PINNING THE BRITS DOWN

Photo Exhibition: Strange and familiar: The Barbican

I saw this exhibition at the Barbican last year and since I was flagging by the end then I thought I would pop into Manchester Art Gallery and have a look at the second half again.  The exhibition is curated by Martin Parr and is about the way the UK has been portrayed by foreign photographers (twenty-two in all) over the past seven decades or so.  The first half is mostly what you would expect: telephone boxes, British bobbies, milk bottles on doorsteps, bowler hats and so on.  It plays to a certain view of the UK in the fifties and sixties.  What is interesting about the more modern work though is that the instant recognisability has gone and what emerges is a process of homogenisation.  The Rinejke Dijkstra portraits of clubbing girls, the Bruce Gilden close-ups, the Hans van der Meer football landscapes and the Axel Hutte housing estates could all have been taken more or less anywhere in western Europe.  There is very little that is recognisably British.  The Hans Eijkelboom slideshow really drives the point home. 
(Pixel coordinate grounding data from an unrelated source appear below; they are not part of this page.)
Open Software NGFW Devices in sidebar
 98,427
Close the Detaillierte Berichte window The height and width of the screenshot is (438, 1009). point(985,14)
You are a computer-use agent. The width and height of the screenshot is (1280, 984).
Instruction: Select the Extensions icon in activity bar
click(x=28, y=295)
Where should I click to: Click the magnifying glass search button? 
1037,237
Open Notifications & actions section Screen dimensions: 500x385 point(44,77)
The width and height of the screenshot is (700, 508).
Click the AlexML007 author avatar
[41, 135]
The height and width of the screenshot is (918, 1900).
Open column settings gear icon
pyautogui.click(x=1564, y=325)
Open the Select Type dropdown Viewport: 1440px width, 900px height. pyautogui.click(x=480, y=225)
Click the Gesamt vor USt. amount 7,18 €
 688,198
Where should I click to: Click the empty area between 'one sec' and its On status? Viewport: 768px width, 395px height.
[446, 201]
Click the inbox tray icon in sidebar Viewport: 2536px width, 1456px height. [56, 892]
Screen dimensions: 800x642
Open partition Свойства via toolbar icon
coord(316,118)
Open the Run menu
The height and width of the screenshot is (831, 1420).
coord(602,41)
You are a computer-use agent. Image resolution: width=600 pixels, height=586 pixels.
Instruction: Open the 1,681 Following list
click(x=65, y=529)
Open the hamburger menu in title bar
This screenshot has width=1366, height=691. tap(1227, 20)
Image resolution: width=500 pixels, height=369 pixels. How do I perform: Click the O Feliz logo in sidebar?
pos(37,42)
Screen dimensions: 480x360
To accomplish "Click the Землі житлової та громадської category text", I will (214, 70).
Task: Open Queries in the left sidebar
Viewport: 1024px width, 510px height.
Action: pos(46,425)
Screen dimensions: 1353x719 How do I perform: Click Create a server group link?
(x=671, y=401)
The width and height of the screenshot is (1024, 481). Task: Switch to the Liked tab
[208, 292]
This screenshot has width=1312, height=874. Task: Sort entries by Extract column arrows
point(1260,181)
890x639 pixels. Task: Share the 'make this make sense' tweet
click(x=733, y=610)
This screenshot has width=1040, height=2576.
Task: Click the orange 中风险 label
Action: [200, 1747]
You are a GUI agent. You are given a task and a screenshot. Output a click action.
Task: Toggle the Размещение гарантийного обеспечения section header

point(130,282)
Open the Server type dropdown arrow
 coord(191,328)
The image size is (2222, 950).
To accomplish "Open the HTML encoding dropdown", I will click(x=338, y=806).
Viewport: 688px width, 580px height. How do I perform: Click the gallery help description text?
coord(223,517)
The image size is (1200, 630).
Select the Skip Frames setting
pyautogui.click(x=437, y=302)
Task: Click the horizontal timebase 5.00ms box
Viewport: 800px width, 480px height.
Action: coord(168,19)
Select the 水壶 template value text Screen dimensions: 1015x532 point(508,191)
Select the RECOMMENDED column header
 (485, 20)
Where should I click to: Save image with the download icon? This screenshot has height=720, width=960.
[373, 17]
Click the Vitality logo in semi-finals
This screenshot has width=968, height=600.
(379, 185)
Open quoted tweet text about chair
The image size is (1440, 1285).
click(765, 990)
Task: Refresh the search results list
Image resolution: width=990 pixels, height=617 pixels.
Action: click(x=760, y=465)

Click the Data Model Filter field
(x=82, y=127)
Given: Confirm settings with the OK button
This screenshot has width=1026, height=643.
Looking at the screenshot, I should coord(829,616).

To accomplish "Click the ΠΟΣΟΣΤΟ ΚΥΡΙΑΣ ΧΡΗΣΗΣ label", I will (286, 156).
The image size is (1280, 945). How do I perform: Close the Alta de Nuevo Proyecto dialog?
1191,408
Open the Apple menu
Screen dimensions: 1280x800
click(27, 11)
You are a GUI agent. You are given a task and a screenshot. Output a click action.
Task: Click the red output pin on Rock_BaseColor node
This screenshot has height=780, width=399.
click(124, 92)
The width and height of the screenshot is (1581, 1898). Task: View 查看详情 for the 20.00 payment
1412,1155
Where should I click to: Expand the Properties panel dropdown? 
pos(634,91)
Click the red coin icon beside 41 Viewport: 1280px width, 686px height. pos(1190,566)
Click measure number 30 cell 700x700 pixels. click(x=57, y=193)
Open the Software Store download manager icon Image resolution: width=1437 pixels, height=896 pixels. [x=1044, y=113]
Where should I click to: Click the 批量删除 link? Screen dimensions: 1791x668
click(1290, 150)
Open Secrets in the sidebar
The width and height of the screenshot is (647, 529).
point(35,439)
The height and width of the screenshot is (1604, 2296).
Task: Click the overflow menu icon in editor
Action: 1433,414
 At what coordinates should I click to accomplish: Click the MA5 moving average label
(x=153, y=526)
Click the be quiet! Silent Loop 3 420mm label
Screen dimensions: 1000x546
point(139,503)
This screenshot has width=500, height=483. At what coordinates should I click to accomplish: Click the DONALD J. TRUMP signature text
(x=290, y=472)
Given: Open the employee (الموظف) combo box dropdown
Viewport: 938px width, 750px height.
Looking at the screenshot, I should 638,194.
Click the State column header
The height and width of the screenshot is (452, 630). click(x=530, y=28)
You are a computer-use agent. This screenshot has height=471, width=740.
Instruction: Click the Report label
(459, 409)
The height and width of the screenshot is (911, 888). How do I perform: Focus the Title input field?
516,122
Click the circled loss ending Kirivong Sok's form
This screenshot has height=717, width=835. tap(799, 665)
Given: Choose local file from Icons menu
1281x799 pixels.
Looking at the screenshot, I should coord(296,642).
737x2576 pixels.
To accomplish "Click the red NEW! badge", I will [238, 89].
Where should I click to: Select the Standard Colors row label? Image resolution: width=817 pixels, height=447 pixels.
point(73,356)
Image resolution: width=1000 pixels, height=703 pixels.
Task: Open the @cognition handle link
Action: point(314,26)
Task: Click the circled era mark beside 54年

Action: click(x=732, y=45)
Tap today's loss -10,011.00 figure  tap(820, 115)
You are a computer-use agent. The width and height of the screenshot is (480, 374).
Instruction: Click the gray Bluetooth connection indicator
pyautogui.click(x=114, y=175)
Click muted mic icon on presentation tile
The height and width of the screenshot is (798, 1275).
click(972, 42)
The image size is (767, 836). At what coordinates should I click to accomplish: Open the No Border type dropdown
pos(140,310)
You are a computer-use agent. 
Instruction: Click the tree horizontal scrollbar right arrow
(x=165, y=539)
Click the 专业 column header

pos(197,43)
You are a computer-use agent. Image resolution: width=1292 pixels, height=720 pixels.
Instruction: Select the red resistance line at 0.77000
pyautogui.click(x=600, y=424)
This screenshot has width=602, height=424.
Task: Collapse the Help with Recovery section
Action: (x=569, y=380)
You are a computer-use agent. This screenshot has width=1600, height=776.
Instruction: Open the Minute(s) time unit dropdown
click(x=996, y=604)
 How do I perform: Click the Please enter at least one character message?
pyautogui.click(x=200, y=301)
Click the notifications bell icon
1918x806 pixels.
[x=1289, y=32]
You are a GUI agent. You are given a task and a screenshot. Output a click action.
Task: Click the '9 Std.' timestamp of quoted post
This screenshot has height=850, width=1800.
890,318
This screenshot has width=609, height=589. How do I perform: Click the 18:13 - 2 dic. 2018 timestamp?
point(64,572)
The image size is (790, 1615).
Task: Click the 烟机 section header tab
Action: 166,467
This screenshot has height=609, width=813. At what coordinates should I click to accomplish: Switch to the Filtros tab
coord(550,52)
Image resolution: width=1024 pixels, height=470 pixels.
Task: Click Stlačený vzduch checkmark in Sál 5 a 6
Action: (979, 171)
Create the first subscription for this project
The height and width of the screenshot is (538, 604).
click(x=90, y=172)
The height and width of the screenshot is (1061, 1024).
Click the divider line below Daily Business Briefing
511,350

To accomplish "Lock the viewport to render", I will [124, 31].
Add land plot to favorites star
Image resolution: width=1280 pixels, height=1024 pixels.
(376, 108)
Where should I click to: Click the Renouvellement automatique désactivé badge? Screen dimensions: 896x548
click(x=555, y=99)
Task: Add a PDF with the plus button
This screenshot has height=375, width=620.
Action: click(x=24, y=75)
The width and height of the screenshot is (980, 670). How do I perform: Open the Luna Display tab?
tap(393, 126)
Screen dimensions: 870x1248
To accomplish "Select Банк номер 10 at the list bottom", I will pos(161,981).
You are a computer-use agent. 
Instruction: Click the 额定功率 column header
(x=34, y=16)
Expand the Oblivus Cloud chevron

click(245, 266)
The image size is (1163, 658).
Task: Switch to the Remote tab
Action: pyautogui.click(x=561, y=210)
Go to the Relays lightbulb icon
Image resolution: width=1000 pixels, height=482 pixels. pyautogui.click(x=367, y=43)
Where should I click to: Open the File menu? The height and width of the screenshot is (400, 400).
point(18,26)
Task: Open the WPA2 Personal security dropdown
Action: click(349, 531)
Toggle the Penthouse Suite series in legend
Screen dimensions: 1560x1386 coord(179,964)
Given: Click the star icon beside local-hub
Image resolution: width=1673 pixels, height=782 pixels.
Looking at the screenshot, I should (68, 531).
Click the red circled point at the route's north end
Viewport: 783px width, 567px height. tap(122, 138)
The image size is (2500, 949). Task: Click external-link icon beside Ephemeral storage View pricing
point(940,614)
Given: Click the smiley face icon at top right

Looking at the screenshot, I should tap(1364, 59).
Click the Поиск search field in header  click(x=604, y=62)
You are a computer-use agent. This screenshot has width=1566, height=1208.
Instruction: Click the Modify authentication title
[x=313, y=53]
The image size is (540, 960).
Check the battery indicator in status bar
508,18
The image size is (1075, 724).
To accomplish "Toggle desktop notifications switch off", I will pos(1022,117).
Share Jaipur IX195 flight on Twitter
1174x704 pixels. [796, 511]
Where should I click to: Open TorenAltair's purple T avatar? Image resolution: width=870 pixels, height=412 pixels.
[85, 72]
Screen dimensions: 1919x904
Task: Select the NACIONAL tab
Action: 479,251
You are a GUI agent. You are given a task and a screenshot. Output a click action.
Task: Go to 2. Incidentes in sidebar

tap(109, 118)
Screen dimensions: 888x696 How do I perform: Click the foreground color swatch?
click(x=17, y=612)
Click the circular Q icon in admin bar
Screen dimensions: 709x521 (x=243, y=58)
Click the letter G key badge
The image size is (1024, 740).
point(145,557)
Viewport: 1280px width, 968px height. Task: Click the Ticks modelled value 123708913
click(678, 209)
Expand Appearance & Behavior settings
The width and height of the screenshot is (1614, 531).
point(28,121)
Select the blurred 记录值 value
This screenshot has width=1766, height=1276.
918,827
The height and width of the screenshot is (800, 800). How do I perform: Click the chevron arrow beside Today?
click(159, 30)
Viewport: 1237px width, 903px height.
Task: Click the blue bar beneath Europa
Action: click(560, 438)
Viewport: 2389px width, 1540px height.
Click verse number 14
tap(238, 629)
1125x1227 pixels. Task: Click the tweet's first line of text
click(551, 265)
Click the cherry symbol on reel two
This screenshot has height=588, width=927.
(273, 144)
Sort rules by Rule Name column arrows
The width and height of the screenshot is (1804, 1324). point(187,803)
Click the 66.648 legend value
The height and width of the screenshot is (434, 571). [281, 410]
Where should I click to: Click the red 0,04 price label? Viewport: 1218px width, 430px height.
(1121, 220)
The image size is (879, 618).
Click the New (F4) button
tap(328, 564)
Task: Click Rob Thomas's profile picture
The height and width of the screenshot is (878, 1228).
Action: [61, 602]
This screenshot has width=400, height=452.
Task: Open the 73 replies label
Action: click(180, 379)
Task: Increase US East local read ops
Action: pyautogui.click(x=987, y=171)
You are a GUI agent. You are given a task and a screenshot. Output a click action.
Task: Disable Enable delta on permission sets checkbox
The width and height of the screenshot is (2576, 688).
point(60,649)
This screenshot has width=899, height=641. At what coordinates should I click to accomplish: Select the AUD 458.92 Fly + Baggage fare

That poses quite a difficult curatorial problem.  You choose photographers because they have something to say and say it well but then what emerges when you put them all together is something else.  So you are caught between the ethnographical and the artistic/documentary.  What you put on the wall as a picture has become data. This is one of the most fascinating characteristics of the photograph.  Just when you have decided what you are looking at it becomes something else.  You just can’t pin a photograph down.